● **Assignment**
At the line that includes "В мире (40, 2033)", begin writing out the entries below exactly, and continue through the last line without adding anything.

● **Data for review**
============
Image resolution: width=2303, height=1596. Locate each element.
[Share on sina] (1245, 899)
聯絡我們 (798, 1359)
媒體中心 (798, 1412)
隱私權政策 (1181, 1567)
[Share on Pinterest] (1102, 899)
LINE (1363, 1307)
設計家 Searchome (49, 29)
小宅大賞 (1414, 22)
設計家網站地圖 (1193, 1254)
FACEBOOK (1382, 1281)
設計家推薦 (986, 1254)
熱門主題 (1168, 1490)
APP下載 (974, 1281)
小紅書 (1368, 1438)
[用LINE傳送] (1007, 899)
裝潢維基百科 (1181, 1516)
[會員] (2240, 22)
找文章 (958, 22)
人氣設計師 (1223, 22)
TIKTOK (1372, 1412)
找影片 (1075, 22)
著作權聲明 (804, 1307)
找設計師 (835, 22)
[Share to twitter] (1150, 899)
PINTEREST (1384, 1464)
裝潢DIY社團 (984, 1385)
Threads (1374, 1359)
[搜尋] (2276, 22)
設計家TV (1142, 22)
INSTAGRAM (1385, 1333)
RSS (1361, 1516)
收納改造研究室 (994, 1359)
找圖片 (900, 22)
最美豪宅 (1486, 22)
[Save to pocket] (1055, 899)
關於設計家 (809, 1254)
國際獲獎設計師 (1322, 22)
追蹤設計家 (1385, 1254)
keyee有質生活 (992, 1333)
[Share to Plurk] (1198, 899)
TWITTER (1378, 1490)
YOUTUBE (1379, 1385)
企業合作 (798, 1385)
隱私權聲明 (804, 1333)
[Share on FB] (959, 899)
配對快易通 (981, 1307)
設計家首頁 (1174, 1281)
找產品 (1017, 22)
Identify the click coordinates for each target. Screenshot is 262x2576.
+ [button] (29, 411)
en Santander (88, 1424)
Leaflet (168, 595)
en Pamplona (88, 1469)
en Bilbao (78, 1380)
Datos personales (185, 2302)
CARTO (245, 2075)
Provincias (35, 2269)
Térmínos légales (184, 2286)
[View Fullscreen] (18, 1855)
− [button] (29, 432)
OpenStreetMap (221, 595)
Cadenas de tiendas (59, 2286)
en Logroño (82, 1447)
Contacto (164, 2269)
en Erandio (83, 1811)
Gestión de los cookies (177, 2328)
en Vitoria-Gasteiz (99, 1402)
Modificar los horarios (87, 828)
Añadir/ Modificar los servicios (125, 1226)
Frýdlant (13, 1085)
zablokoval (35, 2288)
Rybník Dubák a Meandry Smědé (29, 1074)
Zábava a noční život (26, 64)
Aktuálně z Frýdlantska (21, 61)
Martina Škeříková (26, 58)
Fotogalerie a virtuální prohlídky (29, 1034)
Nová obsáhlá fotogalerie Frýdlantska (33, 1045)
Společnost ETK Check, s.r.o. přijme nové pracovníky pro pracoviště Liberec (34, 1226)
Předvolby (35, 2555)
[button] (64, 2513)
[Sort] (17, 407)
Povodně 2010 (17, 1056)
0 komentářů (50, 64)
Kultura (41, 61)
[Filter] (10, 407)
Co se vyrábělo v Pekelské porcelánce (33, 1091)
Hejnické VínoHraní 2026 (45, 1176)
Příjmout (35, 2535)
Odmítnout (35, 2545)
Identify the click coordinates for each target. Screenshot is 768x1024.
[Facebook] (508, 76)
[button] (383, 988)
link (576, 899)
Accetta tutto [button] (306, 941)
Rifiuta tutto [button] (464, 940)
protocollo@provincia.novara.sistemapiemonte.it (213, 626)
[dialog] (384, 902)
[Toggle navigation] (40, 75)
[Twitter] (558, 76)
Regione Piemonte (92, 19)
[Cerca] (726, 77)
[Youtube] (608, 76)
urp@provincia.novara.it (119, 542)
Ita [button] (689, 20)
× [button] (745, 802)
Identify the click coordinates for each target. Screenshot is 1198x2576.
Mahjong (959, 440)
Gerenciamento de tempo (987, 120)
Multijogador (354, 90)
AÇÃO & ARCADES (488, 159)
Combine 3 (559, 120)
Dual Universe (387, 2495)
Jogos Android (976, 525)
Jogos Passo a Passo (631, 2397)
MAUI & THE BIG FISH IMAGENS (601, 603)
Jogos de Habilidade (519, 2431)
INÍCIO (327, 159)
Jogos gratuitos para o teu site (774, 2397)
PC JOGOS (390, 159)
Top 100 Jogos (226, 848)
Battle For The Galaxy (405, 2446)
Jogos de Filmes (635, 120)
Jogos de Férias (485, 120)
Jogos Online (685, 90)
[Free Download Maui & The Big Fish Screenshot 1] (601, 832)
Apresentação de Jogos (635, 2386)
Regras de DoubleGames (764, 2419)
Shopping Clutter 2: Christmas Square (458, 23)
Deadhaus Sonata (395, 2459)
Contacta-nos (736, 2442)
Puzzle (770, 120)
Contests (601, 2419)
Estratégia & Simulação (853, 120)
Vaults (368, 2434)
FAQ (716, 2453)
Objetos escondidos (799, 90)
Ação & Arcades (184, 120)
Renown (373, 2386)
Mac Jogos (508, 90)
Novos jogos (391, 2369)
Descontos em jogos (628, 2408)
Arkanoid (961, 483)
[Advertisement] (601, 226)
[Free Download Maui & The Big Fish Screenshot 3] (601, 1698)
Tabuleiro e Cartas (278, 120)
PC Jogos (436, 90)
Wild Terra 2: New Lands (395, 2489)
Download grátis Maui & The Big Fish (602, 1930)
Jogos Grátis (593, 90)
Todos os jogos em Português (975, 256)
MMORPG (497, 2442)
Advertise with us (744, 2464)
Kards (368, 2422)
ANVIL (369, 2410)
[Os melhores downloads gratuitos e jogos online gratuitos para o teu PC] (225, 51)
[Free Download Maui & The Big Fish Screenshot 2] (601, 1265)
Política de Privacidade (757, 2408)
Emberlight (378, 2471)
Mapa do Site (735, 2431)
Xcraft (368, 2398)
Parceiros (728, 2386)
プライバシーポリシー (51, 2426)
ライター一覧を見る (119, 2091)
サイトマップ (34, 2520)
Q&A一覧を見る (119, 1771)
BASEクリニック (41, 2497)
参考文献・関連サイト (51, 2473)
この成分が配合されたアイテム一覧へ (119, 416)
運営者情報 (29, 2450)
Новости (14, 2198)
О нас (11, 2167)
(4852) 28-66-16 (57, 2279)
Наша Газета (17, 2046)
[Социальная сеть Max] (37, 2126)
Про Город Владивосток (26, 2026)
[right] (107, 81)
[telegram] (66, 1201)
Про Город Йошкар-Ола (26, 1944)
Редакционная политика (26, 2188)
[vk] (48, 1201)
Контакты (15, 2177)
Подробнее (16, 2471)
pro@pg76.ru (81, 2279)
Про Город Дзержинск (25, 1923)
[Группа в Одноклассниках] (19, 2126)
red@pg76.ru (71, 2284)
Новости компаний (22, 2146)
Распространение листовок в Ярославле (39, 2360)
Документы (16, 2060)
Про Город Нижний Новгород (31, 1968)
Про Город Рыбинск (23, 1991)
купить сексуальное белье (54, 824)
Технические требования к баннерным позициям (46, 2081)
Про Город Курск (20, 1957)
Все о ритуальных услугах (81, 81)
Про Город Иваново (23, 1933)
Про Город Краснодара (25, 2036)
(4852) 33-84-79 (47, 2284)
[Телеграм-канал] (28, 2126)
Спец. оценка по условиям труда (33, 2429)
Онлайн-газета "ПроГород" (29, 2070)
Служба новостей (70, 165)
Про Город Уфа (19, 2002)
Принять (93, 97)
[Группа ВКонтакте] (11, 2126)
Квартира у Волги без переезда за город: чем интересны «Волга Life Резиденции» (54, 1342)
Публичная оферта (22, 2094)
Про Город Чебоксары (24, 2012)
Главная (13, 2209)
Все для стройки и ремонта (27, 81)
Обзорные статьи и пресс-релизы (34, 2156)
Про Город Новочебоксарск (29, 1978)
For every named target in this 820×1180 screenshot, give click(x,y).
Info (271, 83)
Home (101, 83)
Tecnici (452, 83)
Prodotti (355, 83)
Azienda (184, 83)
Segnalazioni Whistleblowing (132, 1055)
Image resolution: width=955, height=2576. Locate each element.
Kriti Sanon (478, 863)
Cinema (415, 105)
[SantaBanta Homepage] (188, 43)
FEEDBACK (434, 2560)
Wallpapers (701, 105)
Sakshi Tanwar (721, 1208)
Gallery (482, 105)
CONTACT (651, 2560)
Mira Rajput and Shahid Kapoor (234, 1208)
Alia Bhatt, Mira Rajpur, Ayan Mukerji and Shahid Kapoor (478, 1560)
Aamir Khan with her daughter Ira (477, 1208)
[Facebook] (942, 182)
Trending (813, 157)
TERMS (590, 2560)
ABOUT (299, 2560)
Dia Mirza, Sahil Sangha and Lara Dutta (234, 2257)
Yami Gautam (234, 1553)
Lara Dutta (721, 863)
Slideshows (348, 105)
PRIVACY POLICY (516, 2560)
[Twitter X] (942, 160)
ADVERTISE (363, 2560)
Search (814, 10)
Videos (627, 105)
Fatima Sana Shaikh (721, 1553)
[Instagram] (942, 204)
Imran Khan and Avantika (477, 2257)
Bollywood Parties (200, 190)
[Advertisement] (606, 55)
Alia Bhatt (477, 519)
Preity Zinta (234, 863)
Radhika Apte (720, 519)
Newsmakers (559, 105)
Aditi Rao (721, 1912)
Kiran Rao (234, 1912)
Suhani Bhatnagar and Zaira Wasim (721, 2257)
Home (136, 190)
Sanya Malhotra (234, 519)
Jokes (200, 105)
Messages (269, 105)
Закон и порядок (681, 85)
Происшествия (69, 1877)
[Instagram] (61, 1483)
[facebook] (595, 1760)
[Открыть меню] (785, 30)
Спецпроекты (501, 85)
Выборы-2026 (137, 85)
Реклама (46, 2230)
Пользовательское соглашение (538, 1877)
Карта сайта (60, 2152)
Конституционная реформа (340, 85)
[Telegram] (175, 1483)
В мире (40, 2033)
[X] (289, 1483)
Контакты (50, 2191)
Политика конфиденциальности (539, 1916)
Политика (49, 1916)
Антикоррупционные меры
============
● **Problem solution**
В мире (40, 2033)
[X] (289, 1483)
Контакты (50, 2191)
Политика конфиденциальности (539, 1916)
Политика (49, 1916)
Антикоррупционные меры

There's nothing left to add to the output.